End discrimination to driving profession for women
Compared with the restricted situation of women post liberation, the current picture is indeed encouraging with a large number of females working alongside their male counterparts. However, the patriarchal notion that some jobs are unsuitable for women still persists as a New Age report finds that the public sector quota for female drivers, standing at 15 per cent, is not properly used. The Bangladesh Road Transport Authority’s statistics, which show that a paltry 350 women have professional driving licences against a male number exceeding 7.5 lakh put the highly skewed situation in perspective.
While non-government organisation BRAC along with the BRTA trained 75 women, only 18 got jobs. Results from other organisations training women drivers also present a hope-deflating scenario as in most cases, less than half end up with work. It is also found that most women drivers who are determined to take up driving as a profession prefer to seek employment at certain kinds of non-governmental organisations and international development agencies as these bodies largely adhere to strict workplace modalities, providing a working woman with safety from possible sexual harassment.

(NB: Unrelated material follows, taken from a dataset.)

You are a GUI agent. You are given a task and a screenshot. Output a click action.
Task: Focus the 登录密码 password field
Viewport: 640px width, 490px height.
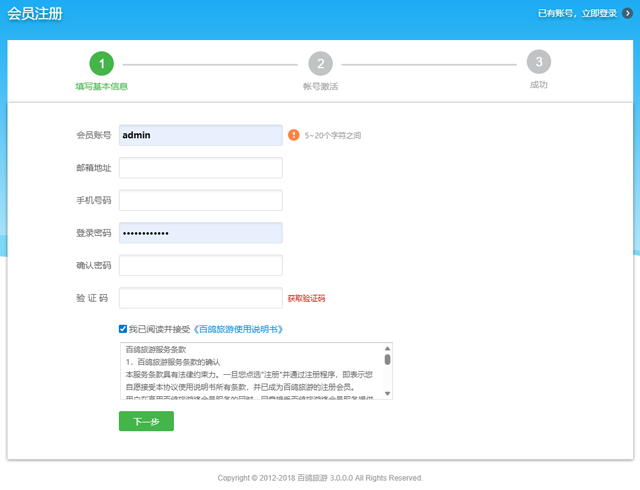pyautogui.click(x=200, y=233)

As we laud the number of women who have added to our workforce, it has to be admitted that often many women have to maintain their employment in the face of oblique sexual innuendos. Naturally, in a workplace setting where most colleagues are men, a woman working as a driver may feel awkward because, still now, most local organisations do not have clearly outlined guidelines regarding male-female work-related etiquette. Add to this the social perception that certain tasks should be dominated by men only. In this regard, it needs to be asserted that driving is a task that can be performed by women with equal skills once work place ethics are delineated. Those who undermine women’s ability as a driver should be reminded that global surveys have proved conclusively women to be better behind the wheel and less likely as victims of road rage. Bringing the angle of women’s emancipation to the fore, unless we open up the profession of driving to both the sexes, discrimination against women will continue to prevail, feeding to more subtle chauvinism in other social spheres.

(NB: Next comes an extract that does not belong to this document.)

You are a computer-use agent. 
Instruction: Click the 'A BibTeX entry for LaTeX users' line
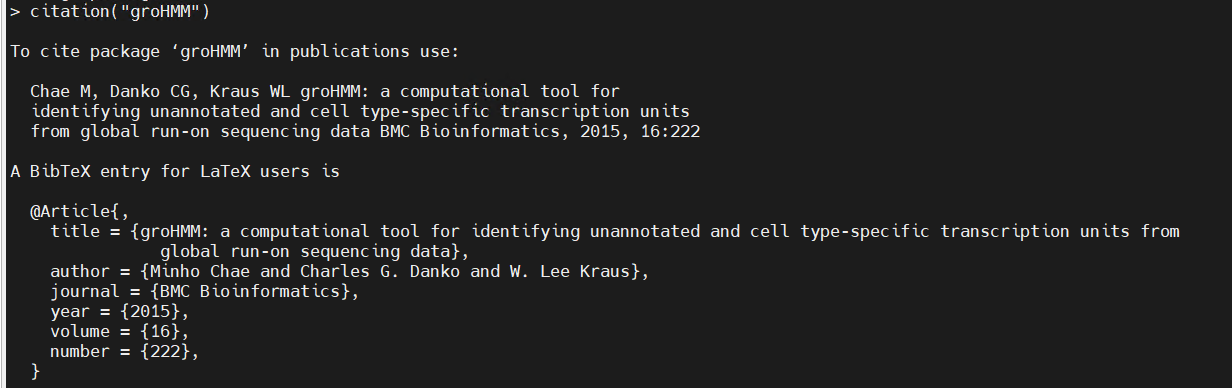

Looking at the long-term ramifications, if society entrenches the belief that women cannot be professional drivers, one form of livelihood will eventually be shut for good.
But we also feel that deeply held prejudices in society sometimes deter women from taking up driving as a career. Therefore, a complete overhaul of social attitude is required along with more importance attached to making workplace safe and secure for females.
The immediate impact of opening up one sector of livelihood to the women creates more employment but in the long run, it contributes to solidifying a social credo which accelerates gender equality. Hopefully, the government, will make the case of women taking up driving professionally a strong social cause.